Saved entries
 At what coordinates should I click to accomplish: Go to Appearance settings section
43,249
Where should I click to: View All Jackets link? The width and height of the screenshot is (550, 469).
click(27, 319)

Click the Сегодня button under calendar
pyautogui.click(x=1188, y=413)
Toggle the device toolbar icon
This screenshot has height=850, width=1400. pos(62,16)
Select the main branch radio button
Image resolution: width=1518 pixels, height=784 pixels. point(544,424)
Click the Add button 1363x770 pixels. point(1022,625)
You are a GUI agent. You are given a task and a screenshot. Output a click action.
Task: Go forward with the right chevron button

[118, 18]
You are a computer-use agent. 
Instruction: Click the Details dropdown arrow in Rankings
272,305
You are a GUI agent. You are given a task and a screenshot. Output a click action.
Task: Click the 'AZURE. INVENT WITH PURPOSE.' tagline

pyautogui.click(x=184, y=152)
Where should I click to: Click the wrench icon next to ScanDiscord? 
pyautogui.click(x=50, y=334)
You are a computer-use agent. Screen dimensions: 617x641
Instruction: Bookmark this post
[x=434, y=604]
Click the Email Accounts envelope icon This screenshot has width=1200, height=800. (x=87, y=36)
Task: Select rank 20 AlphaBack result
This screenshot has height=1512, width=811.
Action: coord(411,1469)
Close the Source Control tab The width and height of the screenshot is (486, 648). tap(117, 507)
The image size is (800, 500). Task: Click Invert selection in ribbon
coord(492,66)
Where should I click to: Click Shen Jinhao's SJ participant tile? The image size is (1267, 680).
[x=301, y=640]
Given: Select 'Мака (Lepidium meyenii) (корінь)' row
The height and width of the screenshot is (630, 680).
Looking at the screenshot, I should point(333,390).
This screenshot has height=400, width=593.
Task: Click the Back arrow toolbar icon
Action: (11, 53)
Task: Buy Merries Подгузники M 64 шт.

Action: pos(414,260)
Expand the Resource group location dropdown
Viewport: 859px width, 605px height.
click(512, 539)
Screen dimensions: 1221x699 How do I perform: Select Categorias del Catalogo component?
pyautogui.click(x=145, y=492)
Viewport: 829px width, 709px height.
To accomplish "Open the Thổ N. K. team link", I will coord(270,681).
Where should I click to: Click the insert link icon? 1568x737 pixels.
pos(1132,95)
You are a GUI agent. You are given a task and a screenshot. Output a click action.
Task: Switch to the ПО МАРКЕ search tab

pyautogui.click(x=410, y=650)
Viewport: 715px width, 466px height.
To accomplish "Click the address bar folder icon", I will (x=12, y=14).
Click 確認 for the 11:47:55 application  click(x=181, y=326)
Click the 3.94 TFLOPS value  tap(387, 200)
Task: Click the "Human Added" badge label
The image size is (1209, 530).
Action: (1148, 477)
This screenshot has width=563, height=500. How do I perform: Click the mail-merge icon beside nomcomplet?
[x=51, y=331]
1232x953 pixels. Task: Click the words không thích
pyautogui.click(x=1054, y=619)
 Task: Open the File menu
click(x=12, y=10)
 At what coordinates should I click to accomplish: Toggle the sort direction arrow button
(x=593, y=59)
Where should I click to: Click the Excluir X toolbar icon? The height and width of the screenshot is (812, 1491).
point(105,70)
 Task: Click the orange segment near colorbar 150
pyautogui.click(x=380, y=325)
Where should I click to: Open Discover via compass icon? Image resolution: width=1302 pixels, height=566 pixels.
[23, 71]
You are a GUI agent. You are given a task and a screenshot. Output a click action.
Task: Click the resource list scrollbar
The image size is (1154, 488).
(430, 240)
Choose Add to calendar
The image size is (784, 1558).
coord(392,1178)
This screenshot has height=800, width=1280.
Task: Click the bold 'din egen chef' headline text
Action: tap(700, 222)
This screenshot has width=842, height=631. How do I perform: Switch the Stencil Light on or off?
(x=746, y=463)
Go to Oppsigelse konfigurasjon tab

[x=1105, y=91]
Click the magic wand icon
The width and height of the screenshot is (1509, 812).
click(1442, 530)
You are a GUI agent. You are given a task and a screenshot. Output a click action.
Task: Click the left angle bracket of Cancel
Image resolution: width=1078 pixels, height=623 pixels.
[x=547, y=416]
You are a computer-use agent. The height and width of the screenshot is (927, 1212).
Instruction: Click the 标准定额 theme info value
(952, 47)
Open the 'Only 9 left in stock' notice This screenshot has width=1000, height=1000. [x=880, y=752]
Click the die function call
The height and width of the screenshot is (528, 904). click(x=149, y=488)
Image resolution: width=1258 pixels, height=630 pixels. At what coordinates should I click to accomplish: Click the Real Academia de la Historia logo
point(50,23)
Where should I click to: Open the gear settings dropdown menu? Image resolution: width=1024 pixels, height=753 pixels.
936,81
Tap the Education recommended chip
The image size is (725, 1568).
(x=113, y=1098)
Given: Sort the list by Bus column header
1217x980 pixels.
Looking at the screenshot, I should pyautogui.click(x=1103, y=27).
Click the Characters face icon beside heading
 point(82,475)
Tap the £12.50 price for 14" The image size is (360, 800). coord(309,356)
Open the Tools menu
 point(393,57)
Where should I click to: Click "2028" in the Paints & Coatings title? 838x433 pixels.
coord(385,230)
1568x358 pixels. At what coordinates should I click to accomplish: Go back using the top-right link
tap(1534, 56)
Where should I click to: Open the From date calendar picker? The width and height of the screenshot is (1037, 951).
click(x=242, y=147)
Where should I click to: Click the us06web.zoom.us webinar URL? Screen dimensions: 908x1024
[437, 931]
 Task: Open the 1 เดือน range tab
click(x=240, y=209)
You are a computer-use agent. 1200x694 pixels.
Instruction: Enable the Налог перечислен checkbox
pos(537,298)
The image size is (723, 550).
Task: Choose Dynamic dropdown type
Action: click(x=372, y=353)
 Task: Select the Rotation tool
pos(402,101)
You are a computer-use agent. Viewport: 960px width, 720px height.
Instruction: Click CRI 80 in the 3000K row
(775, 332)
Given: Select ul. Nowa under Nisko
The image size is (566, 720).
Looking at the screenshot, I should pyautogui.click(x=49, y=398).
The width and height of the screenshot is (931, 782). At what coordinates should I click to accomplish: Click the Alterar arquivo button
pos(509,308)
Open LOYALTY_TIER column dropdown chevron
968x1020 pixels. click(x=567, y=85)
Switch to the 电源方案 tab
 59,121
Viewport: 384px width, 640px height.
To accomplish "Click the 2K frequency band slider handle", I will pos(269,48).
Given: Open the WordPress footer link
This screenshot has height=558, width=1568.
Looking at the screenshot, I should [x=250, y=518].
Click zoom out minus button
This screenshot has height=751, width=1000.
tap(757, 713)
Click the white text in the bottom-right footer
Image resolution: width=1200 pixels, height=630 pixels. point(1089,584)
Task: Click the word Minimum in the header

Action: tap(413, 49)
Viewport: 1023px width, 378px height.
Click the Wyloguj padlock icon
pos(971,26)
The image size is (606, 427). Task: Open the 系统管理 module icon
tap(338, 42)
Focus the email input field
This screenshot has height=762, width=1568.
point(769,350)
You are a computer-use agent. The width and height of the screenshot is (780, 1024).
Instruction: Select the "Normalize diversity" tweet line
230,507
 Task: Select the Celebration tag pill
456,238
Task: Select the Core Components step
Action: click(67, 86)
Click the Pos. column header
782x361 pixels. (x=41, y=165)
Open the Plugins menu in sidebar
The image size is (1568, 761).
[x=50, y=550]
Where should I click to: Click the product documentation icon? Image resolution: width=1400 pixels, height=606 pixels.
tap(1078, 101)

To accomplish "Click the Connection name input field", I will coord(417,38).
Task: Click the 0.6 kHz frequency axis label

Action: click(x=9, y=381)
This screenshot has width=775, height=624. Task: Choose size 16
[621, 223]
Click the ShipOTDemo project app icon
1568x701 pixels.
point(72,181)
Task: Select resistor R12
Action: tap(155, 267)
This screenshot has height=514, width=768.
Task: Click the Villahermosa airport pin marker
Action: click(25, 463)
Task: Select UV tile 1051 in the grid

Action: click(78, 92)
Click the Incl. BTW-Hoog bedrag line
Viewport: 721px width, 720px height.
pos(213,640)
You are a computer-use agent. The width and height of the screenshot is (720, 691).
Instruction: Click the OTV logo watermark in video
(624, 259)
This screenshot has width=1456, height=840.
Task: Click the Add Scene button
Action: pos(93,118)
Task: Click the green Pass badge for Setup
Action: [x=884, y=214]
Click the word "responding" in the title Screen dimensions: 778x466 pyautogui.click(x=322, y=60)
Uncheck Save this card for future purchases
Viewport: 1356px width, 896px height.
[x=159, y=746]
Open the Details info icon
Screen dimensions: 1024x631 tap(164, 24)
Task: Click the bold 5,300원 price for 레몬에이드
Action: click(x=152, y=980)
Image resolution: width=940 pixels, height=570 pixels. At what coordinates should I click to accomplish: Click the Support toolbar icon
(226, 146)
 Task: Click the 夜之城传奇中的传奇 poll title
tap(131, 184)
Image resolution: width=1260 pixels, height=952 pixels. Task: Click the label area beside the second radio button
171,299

- _Instructions to follow_
Check the records above and copy each line that has the string "left".

- _Output of the exercise_
Task: Click the left angle bracket of Cancel
Open the 'Only 9 left in stock' notice This screenshot has width=1000, height=1000. [x=880, y=752]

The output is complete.